■ **Problem details**: Please rewrite the lines between the one holding "Enable Group by" and the one holding "Looking at the screenshot, I should tap(238, 288).", inclusive, swapping "Password input field" for "Password text field" and leaving everything else unchanged.

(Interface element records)
_ _ _ _

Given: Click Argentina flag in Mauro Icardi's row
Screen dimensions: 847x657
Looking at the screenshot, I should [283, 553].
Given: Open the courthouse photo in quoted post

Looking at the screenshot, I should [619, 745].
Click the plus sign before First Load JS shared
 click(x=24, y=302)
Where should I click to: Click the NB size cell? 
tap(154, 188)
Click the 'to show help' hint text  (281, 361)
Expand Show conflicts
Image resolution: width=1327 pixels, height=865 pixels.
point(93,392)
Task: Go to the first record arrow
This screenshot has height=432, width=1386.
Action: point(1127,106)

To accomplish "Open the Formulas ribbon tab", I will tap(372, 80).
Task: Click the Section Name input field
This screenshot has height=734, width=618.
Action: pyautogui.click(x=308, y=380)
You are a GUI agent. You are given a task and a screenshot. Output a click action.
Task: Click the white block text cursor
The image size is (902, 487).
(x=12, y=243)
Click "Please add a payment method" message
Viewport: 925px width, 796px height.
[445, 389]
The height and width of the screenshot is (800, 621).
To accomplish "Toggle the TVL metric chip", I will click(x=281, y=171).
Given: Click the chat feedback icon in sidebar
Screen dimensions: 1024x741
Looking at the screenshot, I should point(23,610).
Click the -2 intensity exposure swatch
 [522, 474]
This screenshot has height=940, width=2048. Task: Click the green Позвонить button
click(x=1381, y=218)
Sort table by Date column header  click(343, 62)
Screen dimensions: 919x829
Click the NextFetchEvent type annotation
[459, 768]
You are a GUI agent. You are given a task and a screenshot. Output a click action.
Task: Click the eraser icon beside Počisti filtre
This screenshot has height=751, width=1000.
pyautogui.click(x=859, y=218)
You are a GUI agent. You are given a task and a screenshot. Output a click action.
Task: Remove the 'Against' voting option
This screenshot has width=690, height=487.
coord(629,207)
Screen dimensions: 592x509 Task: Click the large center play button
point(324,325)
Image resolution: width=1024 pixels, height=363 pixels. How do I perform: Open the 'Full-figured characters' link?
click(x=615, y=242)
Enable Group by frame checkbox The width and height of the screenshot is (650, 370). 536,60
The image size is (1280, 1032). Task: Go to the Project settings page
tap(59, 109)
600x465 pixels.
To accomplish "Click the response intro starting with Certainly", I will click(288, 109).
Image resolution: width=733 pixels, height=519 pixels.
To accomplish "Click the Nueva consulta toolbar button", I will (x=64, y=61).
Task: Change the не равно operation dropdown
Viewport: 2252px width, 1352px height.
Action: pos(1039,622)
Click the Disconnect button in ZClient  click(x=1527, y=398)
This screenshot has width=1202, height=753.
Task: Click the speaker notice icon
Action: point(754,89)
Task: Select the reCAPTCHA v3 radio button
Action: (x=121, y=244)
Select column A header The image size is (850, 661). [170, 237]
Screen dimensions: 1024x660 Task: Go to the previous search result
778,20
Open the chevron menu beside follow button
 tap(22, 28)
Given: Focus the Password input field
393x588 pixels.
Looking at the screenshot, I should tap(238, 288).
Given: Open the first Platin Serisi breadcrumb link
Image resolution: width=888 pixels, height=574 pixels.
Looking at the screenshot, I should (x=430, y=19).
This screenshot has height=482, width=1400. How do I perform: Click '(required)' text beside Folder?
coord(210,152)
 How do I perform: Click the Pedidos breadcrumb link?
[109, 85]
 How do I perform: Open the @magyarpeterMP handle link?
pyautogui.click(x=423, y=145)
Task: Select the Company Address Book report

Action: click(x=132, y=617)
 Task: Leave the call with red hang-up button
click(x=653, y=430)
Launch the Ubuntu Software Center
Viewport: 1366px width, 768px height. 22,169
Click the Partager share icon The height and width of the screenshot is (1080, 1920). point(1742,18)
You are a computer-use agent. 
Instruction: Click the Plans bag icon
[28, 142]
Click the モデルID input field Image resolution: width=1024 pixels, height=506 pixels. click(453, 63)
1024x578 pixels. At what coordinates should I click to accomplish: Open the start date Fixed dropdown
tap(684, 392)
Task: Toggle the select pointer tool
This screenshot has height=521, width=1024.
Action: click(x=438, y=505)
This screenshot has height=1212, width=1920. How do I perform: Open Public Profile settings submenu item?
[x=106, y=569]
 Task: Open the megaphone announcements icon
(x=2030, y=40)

_ _ _ _

■ **Right answer**:
Enable Group by frame checkbox The width and height of the screenshot is (650, 370). 536,60
The image size is (1280, 1032). Task: Go to the Project settings page
tap(59, 109)
600x465 pixels.
To accomplish "Click the response intro starting with Certainly", I will click(288, 109).
Image resolution: width=733 pixels, height=519 pixels.
To accomplish "Click the Nueva consulta toolbar button", I will (x=64, y=61).
Task: Change the не равно operation dropdown
Viewport: 2252px width, 1352px height.
Action: pos(1039,622)
Click the Disconnect button in ZClient  click(x=1527, y=398)
This screenshot has width=1202, height=753.
Task: Click the speaker notice icon
Action: point(754,89)
Task: Select the reCAPTCHA v3 radio button
Action: (x=121, y=244)
Select column A header The image size is (850, 661). [170, 237]
Screen dimensions: 1024x660 Task: Go to the previous search result
778,20
Open the chevron menu beside follow button
 tap(22, 28)
Given: Focus the Password text field
393x588 pixels.
Looking at the screenshot, I should tap(238, 288).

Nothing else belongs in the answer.